The Playstation 4 flexed its graphical prowess with the launch game: Killzone Shadow Fall; undoubtedly making for one of the most impressive graphical debuts of a console yet. As many know, launch titles with consoles are either rush jobs, or aren’t as graphically impressive as you’d expect for a next generation system because the developers are learning their way around the system. With this said, the Guerrilla Games have done an amazing job using the PS4’s hardware for the first time.
The purpose of this article is to demonstrate how despite years of knowledge of the intricate works of the PS3’s hardware, the team managed so readily to surpass their work with Shadow Fall. It also will give you some idea of how the PS4 software will evolve over time, as the team better learns the intricate nature of the hardware and development tools.
Several months ago, Guerrilla released two PDF Post-Mortem’s of the demo of Killzone Shadow Fall, in which they commented on their findings on the transition to the next gen platform. There was the Shadow Fall technology demo Post Mortem, and a lighting Post Mortem PDF (which I did complete analysis on, check the relevant links for much more info). These served as yard sticks and info not only for Guerrilla’s own team, but also for other developers working on Sony’s new (and at the time) unreleased machine.

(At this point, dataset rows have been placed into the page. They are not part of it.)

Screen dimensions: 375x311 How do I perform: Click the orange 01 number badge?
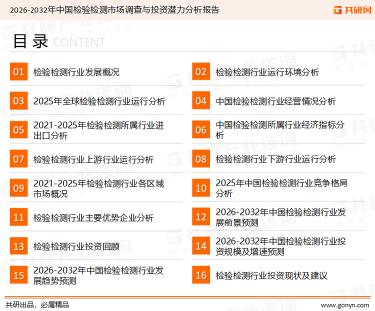pos(19,73)
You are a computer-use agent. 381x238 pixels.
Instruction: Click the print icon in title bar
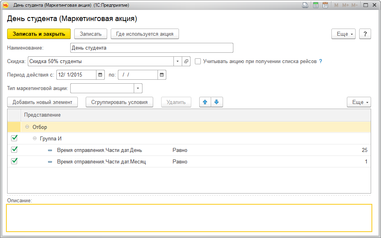tap(305, 5)
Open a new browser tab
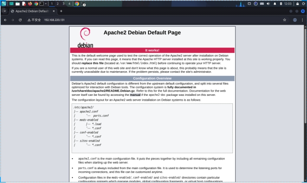This screenshot has height=183, width=307. (61, 11)
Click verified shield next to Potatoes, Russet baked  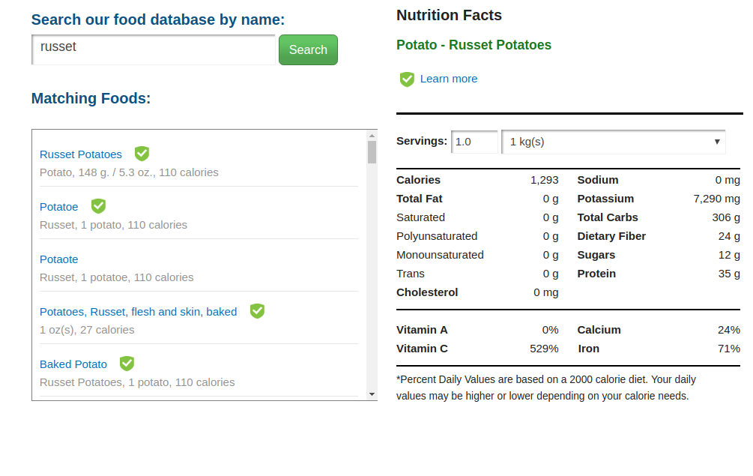257,311
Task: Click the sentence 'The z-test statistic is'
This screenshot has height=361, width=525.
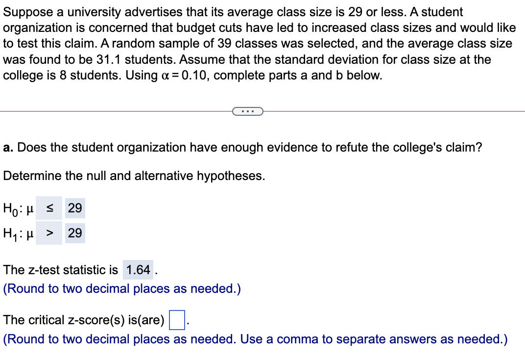Action: (59, 269)
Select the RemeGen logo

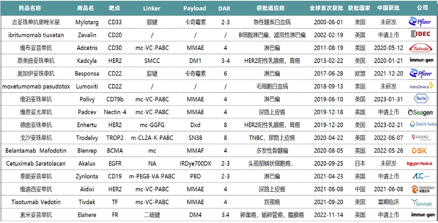421,189
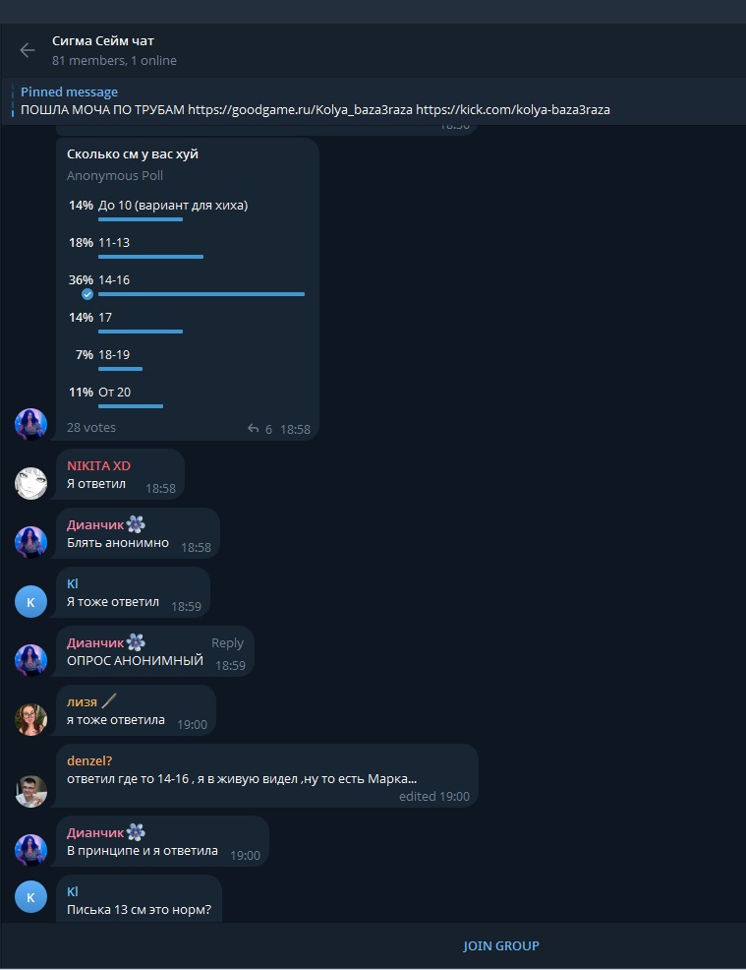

The new accomplishments vs the old masterpiece
Before we compare KZ3 and Shadow Fall, we need to understand what challenges the team faced for KZ3 on the PS3 platform. Killzone 3 many would argue is the greatest technical accomplishment on Sony’s last-gen machine. Guerrilla set lofty goals with KZ3, wishing to fix issues which were present in its prequel (such as control latency) and yet make a graphically even more impressive title. This forced the team to eek every last bit of performance out of the system, and applied liberal usage of the PS3’s SPU’s (more on this later) and new rendering techniques to produce a finished product which surpasses its prequel (Killzone 2) in all fronts. Particularly in terms of stable frame rates and control latency, which where multi player was concerned, had been a fairly notorious issue.

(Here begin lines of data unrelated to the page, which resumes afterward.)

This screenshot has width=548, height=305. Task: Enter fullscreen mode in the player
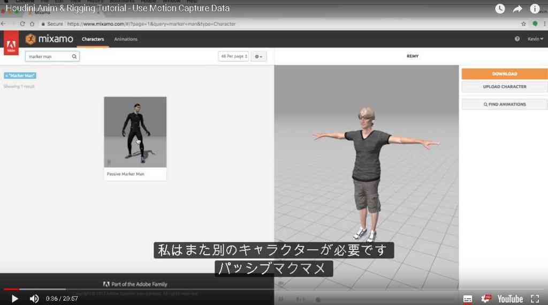click(x=535, y=299)
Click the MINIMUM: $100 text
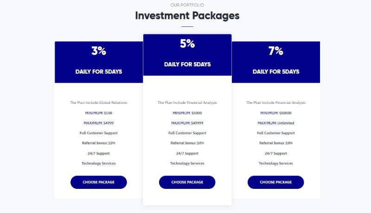371x213 pixels. [x=99, y=113]
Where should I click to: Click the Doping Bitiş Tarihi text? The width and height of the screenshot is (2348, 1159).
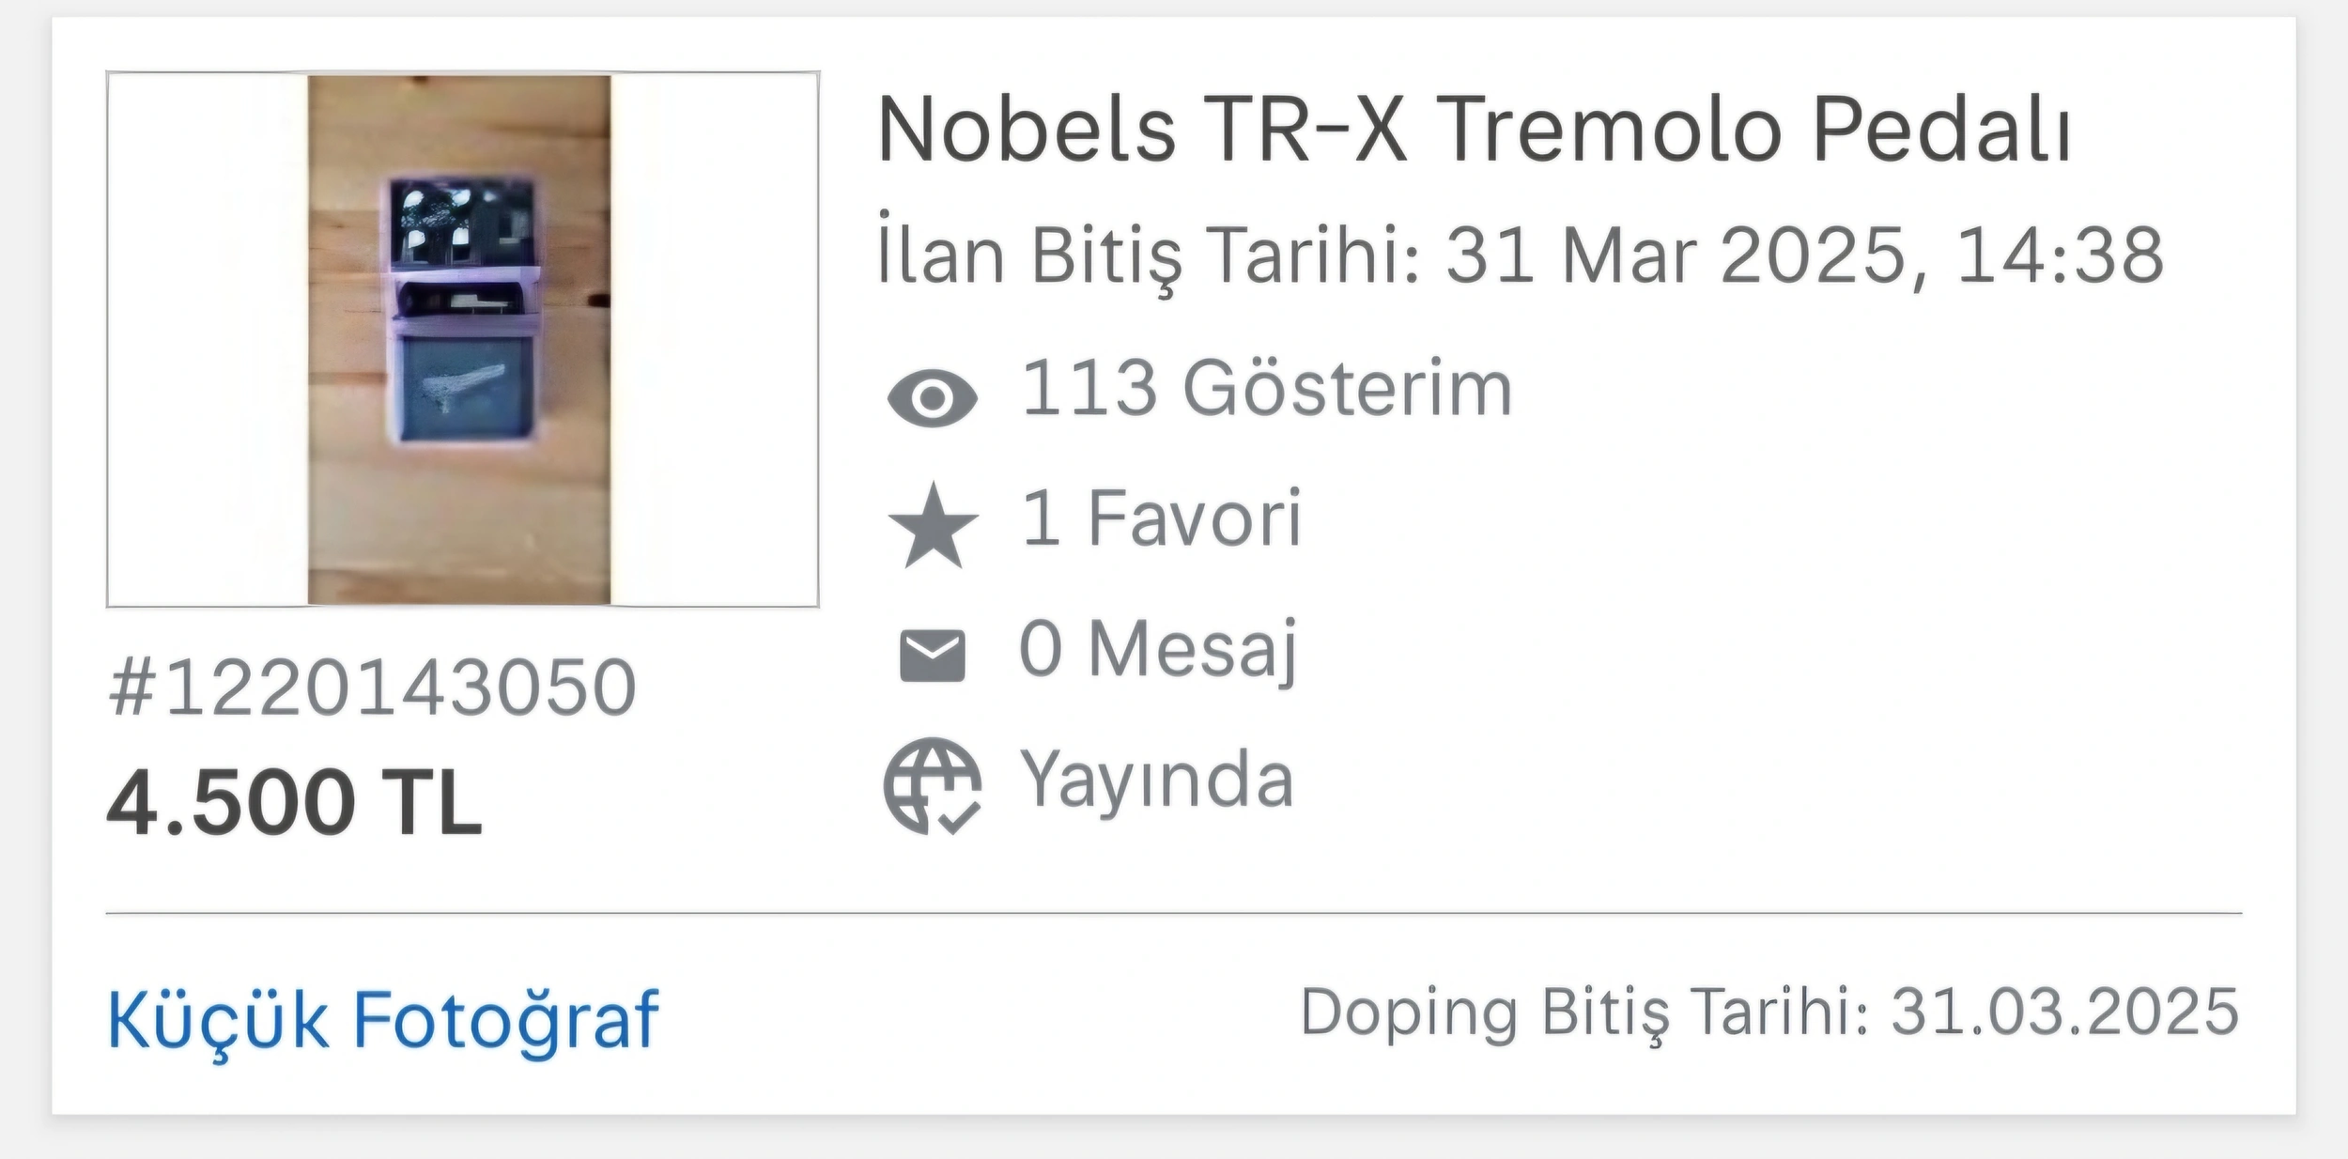(x=1585, y=1013)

Solving the PS3’s Memory Issues
Sony’s Playstation 3, much like the Xbox 360 was given only a total 512MB of memory (discounting caches. 256MB XDR RAM (wiki link) for main memory, and an additional 256MB GDDR3 Wiki Link for graphics). When you account for OS (Operating System) overheads (which was 52MB for main memory alone), this quickly leave game developers struggling to make the most of the remaining RAM resources. It was also somewhat memory bandwidth limited too. PS3 Cell XDR bandwidth: 25GB/s, meanwhile the PS3’s RSX (the Graphics Processor Unit) GDDR3 bandwidth was around 22.4GB/s (both of these are theoretical memory bandwidth, and likely lower in real life scenarios).
Once a level is loaded, it is split into various ‘zones’. How it works is fairly simple to understand – while you enter Zone A and start playing through it, in the background the game is loading the data for Zone B into memory. As you progress forward into the level and eventually enter Zone B, the system will dump (erase) the memory from Zone A, and then has the memory free to start loading the data for Zone C. This process continues throughout the level, helping to minimize the games loading. You’ll also see similar happen during cutscnes, with cutscenes serving both for story and for a loading screen.

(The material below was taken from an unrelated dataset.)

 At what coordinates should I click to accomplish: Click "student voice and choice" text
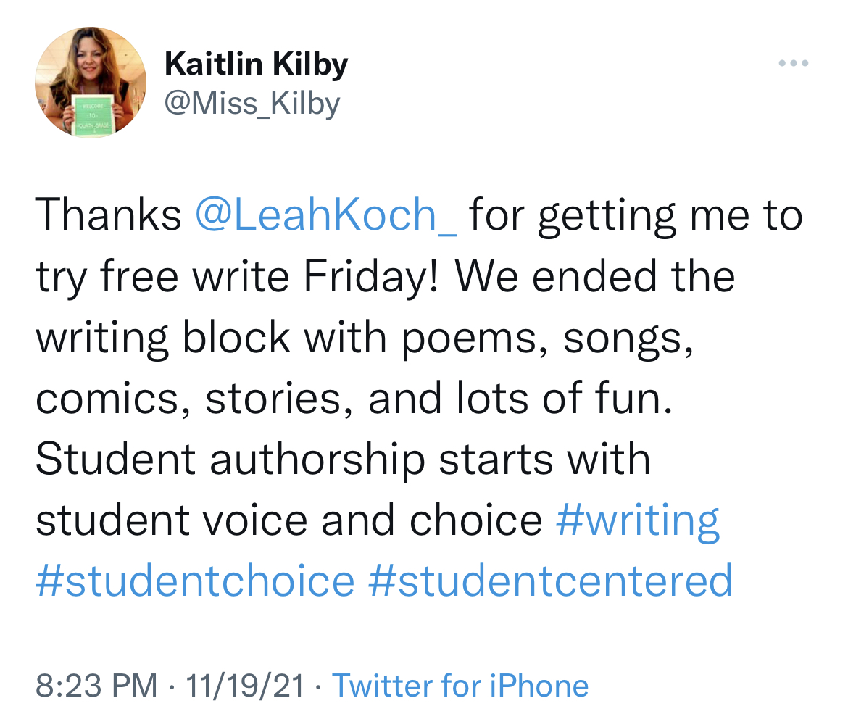[x=288, y=520]
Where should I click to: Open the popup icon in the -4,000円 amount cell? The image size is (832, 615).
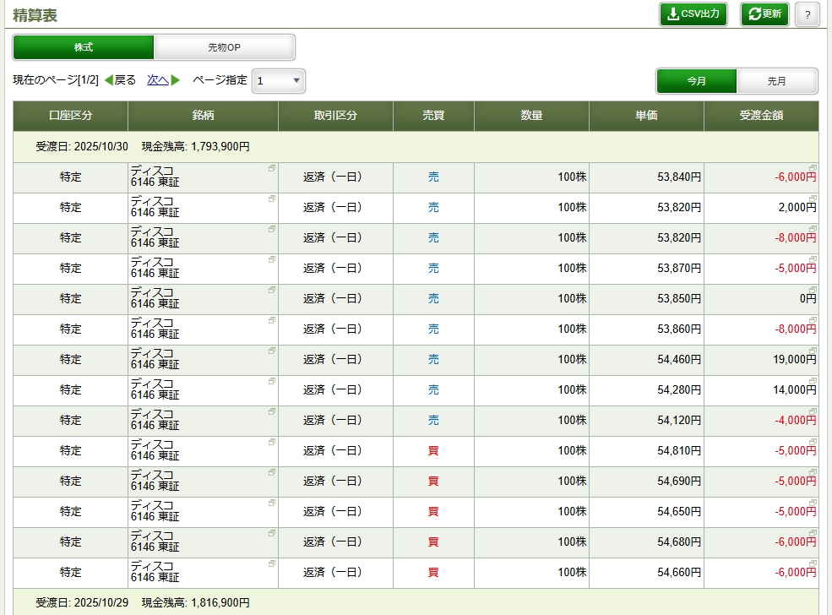pyautogui.click(x=813, y=411)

For Killzone 3, Guerrilla made great use of a streaming system for the music and sound in the game, claiming that over 95 percent of the sound assets in KZ3 are stored on the systems hard disc and streamed off as and when needed. This includes ambient sounds, character dialogue and of course the music. The Blu-Ray simply isn’t fast enough to stream all of this data, and so the decision was made to store on the hard disk. The purpose is simple – it frees up memory resources (reducing memory budget of the audio assets), but still allows Guerrilla to not limit the range of sounds or compromise on lower bit rate quality.
The team also employed texture streaming. For their previous work on the PS3 (Killzone 2), Guerrilla hadn’t yet implemented such a system. Textures in games can quickly eat up huge amounts of memory (50 percent or more), and that’s less than ideal, particularly given the PS3’s already tight memory constraints. Guerrilla set about to solve this for Killzone 3 by using mipmap chains and only loading the highest quality mipmap chains when and if required.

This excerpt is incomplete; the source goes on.